**GIVEN EXERCISE A**
In the passage on death and dormancy for unclaimed property holders, death plays a role in escheatment even though holders need not search for it. Explain that role using the reasons and examples the passage gives.
**GIVEN EXERCISE B**
Reproduce the passage on death and dormancy from "Death, however, is" to "within 90 days).".

**PASSAGE PROVIDED**
+ + + + +

The Role of Death and Dormancy for Unclaimed Property Holders

Organizations (holders) are not always made aware of the death of the people they do business with. While death plays an important role in the escheatment process, holders of banking and securities property types are not required to proactively search for and confirm death. Similarly, in the securities industry, SEC 17Ad-17 searches for lost shareowners are not required if the holder has received documentation that a shareowner is deceased

Death, however, is a factor in triggering escheatment. For example, death serves as the dormancy trigger for Roth IRA accounts in most states, as a possible trigger date for individual retirement accounts, and in states like Illinois and Maine, decreases the dormancy period for “other tax deferred” accounts.  In states that have adopted certain provisions of the 2016 Revised Uniform Unclaimed Property Act (RUUPA) as they relate to retirement accounts and securities, holders are not required to confirm death unless and until they receive a notice or indication of death (with death to be confirmed within 90 days).

+ + + + +

Part of a data file:

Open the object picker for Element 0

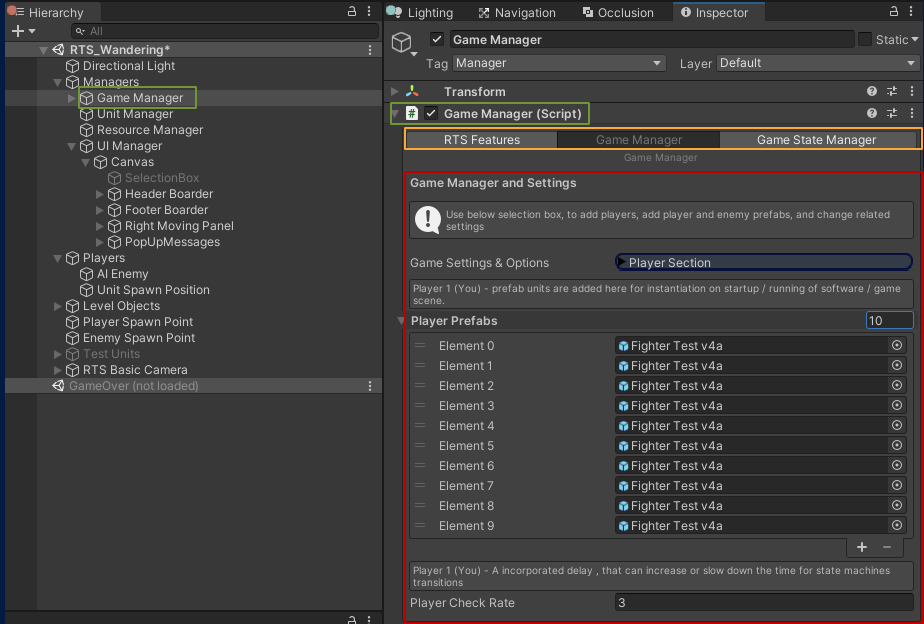(897, 345)
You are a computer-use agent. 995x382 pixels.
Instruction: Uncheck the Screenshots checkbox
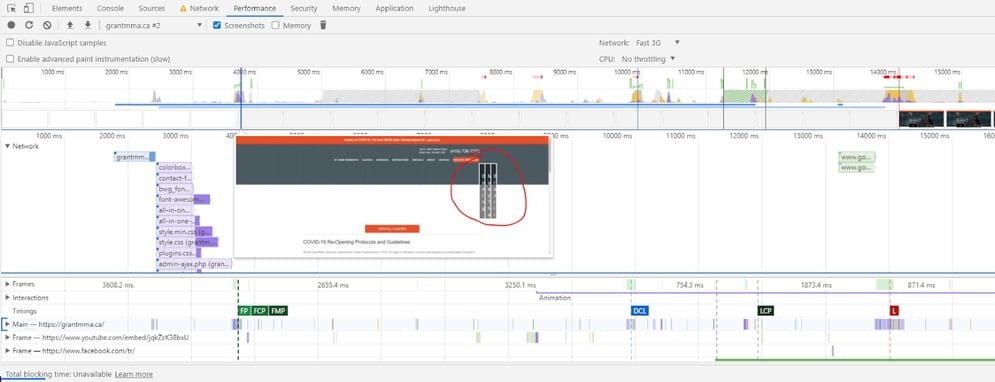coord(217,25)
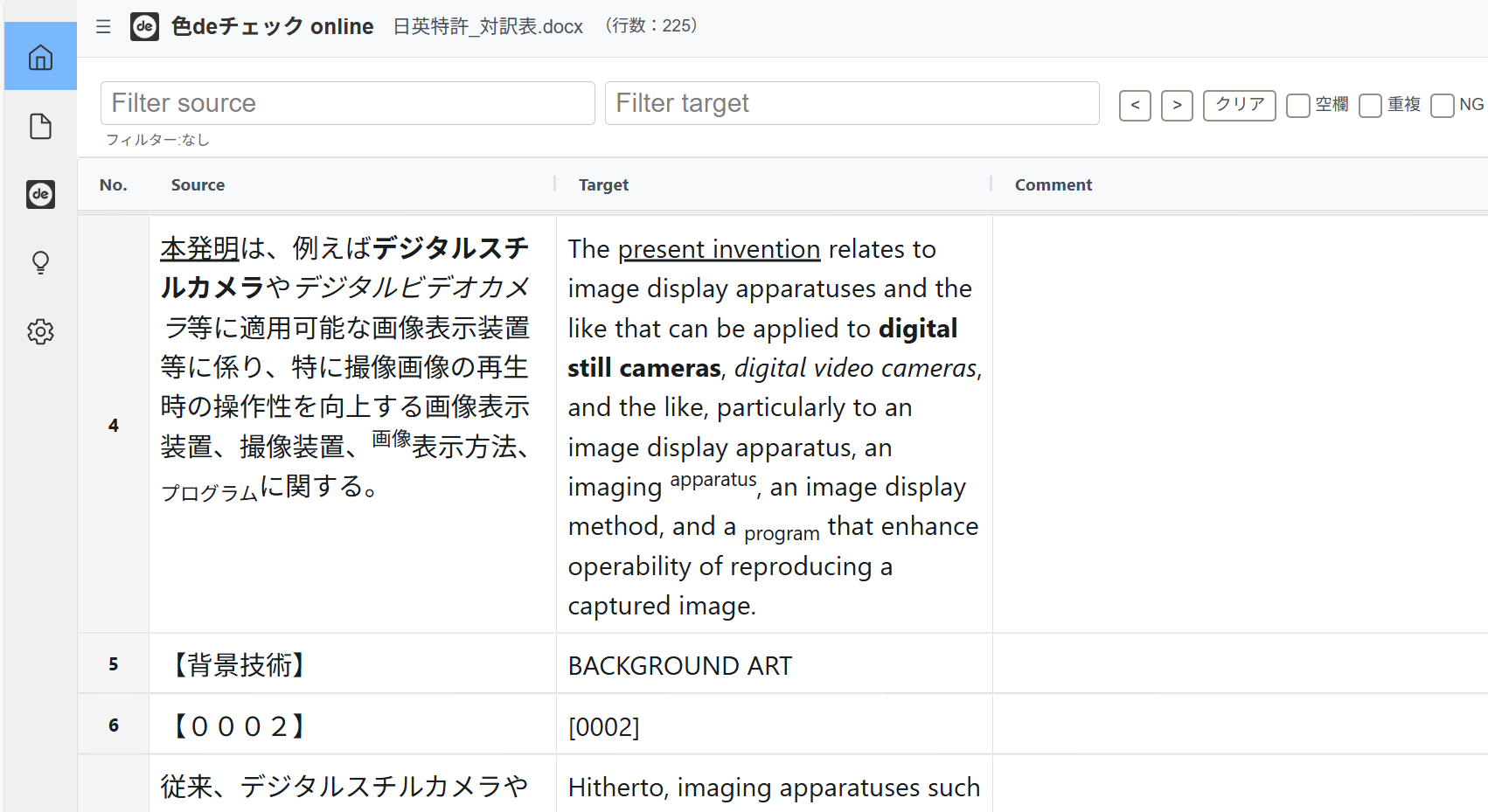Enable the 重複 checkbox
1488x812 pixels.
point(1371,106)
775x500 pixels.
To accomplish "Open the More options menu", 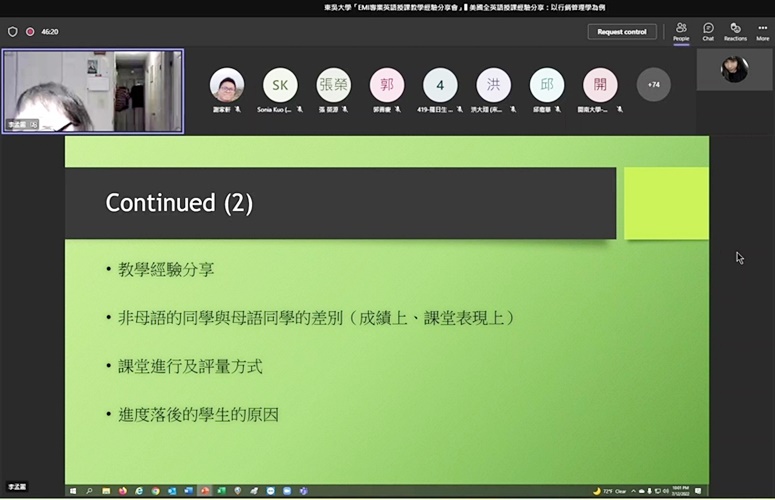I will (762, 31).
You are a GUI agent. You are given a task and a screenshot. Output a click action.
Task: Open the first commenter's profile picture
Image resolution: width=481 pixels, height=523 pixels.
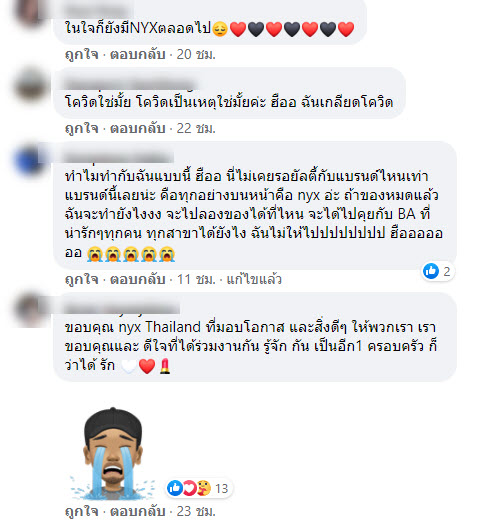tap(30, 12)

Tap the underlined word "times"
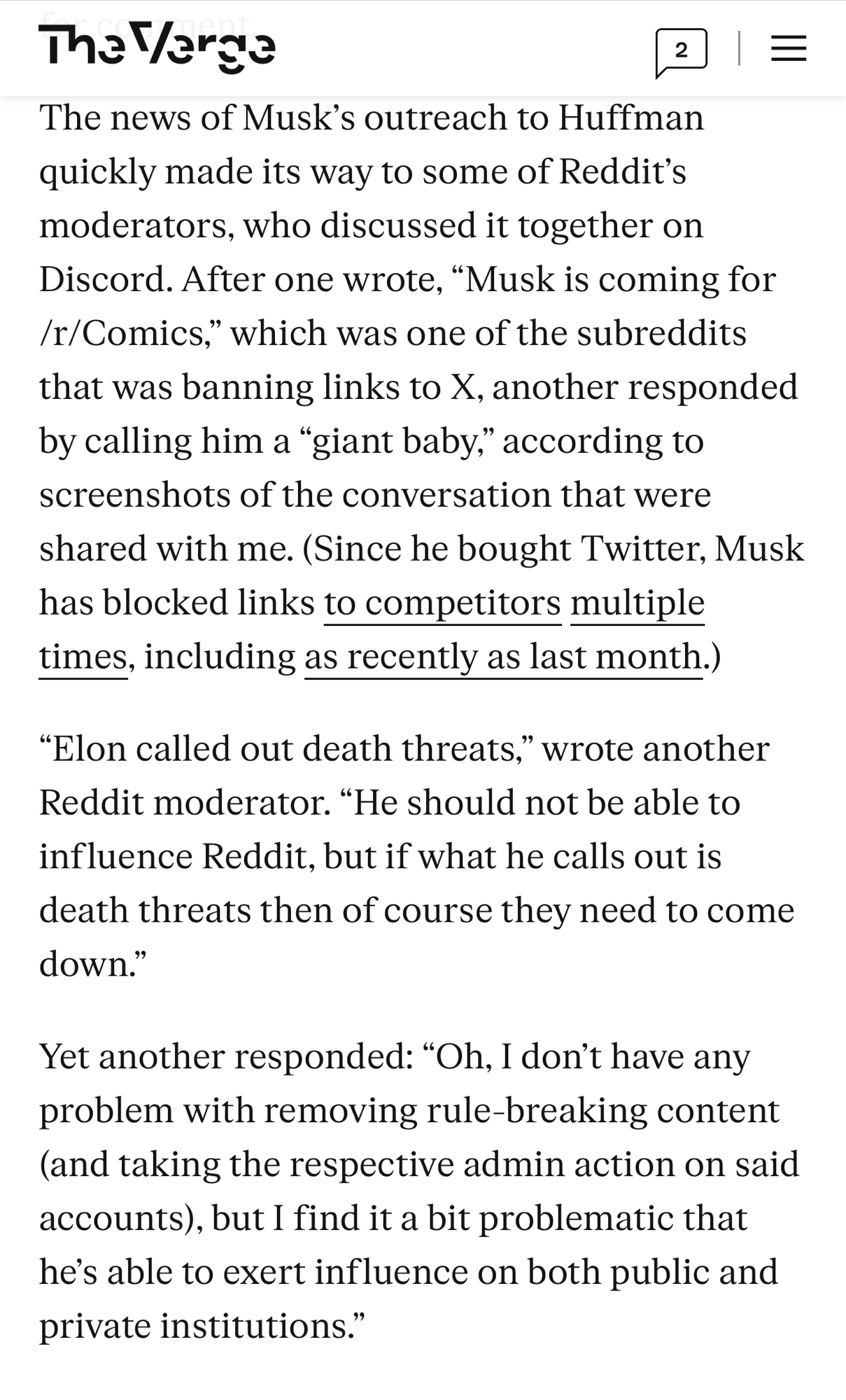(x=83, y=657)
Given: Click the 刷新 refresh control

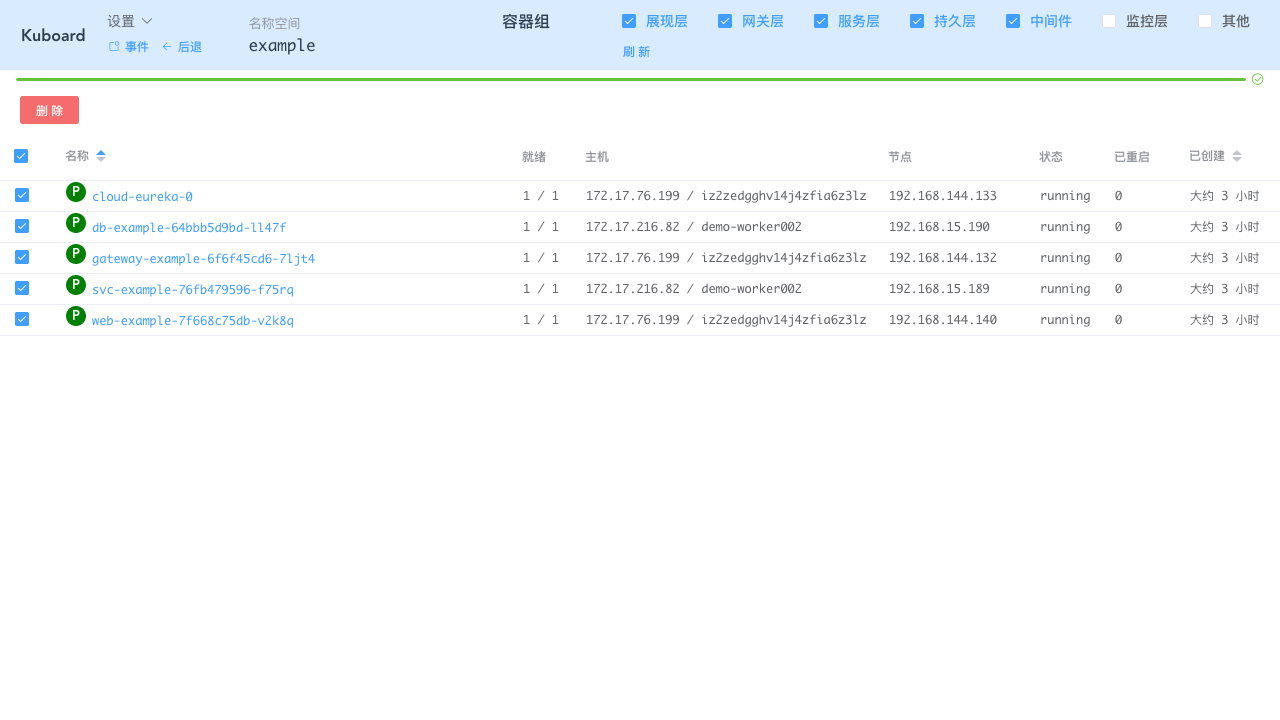Looking at the screenshot, I should pyautogui.click(x=637, y=51).
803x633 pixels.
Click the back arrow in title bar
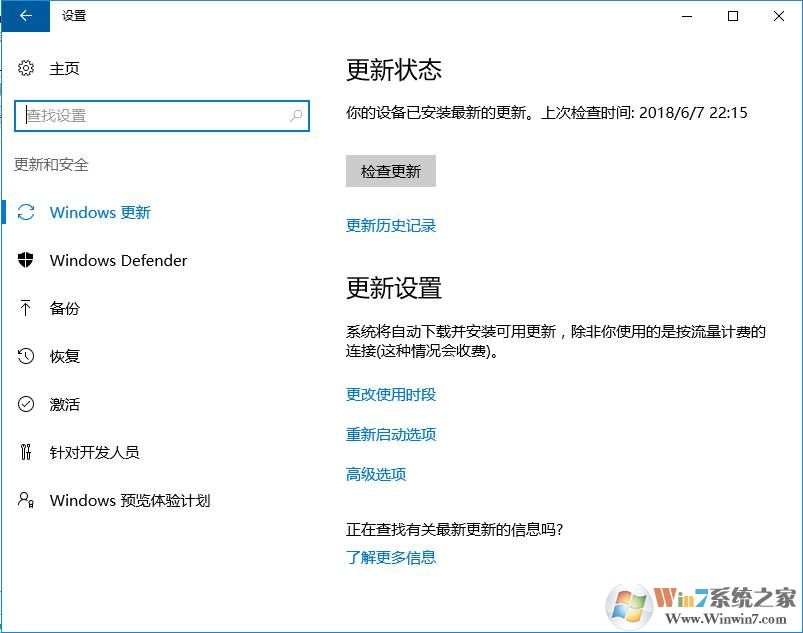26,16
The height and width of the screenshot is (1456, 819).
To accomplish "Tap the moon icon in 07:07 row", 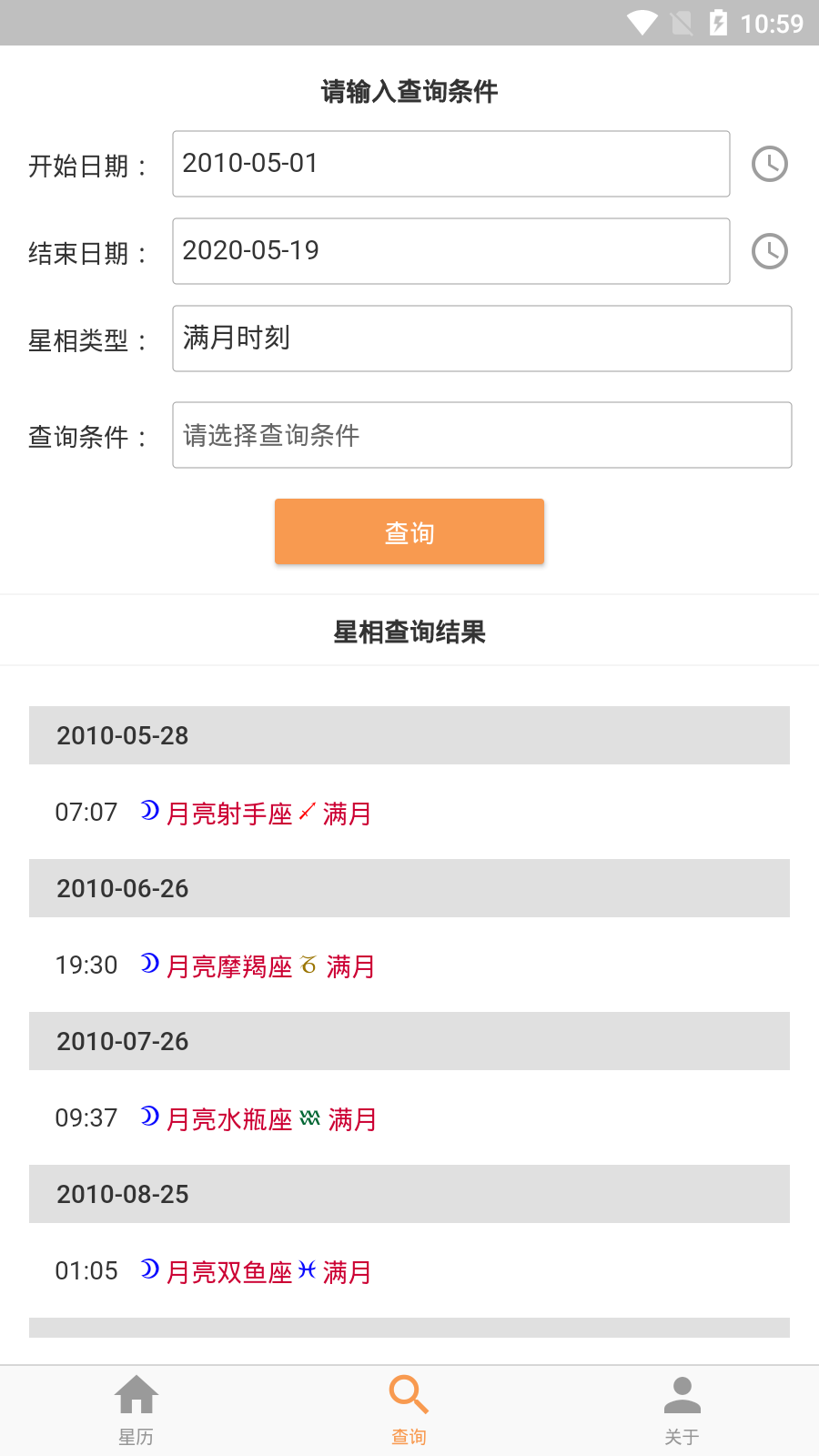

+ + + + +

**CORRECT RESPONSE A**
Death can trigger escheatment. In most states it is the dormancy trigger for Roth IRA accounts, and it can serve as the trigger date for individual retirement accounts. In states such as Illinois and Maine, it shortens the dormancy period for "other tax deferred" accounts.

**CORRECT RESPONSE B**
Death, however, is a factor in triggering escheatment. For example, death serves as the dormancy trigger for Roth IRA accounts in most states, as a possible trigger date for individual retirement accounts, and in states like Illinois and Maine, decreases the dormancy period for “other tax deferred” accounts.  In states that have adopted certain provisions of the 2016 Revised Uniform Unclaimed Property Act (RUUPA) as they relate to retirement accounts and securities, holders are not required to confirm death unless and until they receive a notice or indication of death (with death to be confirmed within 90 days).